[PROBLEM DESCRIPTION] Return each line below holding the string "sidebar".

[RECORD EXCERPTS]
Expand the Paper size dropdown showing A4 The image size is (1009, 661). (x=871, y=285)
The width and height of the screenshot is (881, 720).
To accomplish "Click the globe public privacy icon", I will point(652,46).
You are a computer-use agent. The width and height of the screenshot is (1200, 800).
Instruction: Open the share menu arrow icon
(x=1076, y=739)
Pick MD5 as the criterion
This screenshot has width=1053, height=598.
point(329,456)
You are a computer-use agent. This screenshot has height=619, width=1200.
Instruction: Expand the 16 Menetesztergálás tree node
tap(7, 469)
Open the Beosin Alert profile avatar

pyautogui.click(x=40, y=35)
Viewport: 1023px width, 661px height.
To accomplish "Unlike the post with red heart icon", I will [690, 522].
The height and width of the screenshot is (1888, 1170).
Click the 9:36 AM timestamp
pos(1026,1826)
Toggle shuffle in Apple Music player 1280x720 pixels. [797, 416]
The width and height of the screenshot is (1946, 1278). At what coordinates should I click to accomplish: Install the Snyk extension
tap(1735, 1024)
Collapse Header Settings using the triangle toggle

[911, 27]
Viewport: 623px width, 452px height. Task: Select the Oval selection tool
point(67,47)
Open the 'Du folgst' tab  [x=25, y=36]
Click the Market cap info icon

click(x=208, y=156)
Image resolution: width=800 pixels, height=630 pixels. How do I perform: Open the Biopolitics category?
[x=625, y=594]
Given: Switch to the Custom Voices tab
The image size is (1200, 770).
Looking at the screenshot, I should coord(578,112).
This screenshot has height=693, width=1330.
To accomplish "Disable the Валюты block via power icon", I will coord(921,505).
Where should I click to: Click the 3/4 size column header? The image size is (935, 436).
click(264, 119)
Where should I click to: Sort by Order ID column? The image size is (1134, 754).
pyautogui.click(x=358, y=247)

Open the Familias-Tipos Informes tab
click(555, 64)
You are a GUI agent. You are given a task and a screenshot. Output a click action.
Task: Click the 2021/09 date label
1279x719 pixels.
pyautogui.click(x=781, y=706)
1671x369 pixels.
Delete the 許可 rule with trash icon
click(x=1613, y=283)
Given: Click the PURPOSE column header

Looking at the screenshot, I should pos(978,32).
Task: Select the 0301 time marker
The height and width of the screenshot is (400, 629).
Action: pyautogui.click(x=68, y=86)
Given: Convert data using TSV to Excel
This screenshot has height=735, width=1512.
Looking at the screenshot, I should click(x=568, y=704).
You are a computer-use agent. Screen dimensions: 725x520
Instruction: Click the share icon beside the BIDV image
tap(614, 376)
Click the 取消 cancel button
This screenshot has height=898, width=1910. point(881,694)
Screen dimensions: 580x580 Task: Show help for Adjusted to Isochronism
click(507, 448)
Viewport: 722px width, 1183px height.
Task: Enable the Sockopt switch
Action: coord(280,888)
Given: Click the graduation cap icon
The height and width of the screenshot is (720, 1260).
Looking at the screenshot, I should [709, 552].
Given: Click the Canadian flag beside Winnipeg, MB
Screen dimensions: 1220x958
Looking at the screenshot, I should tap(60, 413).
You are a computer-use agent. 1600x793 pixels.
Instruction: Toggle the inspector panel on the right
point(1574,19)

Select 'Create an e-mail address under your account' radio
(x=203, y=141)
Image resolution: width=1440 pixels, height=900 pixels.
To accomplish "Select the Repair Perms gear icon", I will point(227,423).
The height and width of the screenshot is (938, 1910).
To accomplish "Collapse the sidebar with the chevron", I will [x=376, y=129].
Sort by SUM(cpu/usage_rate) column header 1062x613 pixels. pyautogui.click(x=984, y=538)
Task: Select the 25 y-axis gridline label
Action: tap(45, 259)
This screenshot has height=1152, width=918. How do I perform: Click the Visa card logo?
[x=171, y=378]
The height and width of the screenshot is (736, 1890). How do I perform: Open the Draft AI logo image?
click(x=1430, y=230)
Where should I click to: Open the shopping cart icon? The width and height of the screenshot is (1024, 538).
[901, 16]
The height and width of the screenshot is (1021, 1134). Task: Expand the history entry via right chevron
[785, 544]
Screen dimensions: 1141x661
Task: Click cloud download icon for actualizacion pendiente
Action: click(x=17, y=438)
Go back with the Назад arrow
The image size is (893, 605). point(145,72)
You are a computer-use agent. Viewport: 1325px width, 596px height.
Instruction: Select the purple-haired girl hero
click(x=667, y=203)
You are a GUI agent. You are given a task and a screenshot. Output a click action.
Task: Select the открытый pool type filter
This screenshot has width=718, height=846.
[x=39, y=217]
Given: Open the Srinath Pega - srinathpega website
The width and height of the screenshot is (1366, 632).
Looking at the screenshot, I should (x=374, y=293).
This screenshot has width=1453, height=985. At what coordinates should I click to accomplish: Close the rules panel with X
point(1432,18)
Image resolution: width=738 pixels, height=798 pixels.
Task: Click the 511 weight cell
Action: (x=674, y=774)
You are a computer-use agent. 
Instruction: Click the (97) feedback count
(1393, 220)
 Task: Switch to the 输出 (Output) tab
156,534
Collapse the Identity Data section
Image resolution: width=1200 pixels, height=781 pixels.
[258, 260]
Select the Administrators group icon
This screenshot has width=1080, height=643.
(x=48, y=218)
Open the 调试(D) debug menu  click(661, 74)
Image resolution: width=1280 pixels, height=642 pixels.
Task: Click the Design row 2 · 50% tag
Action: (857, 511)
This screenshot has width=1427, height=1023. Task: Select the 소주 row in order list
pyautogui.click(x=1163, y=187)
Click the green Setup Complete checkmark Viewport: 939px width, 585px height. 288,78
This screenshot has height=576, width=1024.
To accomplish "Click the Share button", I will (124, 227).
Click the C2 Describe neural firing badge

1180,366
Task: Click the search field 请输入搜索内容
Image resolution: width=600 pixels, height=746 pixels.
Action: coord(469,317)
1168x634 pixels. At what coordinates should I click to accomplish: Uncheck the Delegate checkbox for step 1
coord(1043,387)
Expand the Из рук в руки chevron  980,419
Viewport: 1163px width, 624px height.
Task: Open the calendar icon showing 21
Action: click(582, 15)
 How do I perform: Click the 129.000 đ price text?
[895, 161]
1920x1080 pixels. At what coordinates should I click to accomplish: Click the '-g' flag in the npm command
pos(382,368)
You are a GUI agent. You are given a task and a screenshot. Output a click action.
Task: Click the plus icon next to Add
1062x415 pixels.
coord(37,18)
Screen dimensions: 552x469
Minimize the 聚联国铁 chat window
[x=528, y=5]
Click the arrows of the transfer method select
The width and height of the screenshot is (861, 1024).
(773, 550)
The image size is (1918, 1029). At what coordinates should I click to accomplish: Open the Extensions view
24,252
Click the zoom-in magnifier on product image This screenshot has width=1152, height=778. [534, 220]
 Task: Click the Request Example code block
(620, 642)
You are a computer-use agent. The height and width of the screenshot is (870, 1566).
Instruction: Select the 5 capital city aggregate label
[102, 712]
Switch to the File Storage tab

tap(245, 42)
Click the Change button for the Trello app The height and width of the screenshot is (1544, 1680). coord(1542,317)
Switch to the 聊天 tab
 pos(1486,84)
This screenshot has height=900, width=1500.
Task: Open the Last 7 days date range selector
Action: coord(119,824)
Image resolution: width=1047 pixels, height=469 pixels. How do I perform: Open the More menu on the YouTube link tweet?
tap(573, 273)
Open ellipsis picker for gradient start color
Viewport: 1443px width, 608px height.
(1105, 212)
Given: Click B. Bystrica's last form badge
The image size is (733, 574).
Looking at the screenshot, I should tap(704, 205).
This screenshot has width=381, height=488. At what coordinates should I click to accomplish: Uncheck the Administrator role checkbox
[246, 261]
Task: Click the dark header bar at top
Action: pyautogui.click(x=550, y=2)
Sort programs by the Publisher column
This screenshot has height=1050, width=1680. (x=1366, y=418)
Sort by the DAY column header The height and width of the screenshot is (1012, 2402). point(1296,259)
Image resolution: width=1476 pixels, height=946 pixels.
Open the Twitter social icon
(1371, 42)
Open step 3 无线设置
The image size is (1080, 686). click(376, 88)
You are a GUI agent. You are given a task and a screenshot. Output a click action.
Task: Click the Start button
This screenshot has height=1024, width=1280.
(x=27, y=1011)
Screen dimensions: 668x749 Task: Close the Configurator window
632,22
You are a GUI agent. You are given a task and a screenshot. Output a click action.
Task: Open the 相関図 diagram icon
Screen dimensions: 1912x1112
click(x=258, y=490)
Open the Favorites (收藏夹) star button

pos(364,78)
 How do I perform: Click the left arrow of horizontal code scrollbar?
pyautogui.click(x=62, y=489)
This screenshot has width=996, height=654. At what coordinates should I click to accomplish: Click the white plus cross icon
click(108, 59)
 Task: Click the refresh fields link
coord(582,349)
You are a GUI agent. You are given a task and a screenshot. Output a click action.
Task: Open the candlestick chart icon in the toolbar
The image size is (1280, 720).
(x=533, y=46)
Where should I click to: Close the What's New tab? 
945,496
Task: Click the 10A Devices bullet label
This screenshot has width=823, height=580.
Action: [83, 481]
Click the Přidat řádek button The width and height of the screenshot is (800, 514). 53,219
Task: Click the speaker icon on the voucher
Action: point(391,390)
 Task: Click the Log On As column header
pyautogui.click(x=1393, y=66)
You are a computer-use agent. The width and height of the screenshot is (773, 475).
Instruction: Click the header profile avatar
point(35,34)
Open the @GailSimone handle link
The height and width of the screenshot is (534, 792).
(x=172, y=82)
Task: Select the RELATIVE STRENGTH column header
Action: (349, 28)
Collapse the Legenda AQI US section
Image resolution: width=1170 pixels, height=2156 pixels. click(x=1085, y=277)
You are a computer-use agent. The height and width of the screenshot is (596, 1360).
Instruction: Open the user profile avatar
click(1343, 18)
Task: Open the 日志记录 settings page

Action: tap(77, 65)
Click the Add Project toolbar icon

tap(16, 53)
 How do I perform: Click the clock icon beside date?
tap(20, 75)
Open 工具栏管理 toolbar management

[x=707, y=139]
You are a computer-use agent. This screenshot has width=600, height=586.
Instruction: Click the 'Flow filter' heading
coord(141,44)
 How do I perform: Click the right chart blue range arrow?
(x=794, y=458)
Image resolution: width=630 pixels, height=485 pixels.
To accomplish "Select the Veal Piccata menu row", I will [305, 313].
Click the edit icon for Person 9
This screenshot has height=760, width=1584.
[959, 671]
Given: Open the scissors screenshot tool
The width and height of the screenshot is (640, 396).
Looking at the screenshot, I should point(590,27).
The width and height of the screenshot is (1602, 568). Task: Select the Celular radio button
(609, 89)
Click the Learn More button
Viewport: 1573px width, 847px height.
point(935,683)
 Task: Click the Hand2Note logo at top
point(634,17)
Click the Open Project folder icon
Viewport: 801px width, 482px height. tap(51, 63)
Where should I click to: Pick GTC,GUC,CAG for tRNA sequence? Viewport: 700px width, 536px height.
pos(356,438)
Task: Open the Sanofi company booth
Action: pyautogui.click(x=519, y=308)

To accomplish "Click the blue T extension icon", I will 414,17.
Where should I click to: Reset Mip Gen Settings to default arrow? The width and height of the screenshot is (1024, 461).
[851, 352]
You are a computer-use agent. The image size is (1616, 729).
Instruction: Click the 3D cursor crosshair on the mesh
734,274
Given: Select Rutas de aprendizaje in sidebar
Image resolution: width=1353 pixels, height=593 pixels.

[EXERCISE ANSWER]
To accomplish "Collapse the sidebar with the chevron", I will [x=376, y=129].
Given: Select Rutas de aprendizaje in sidebar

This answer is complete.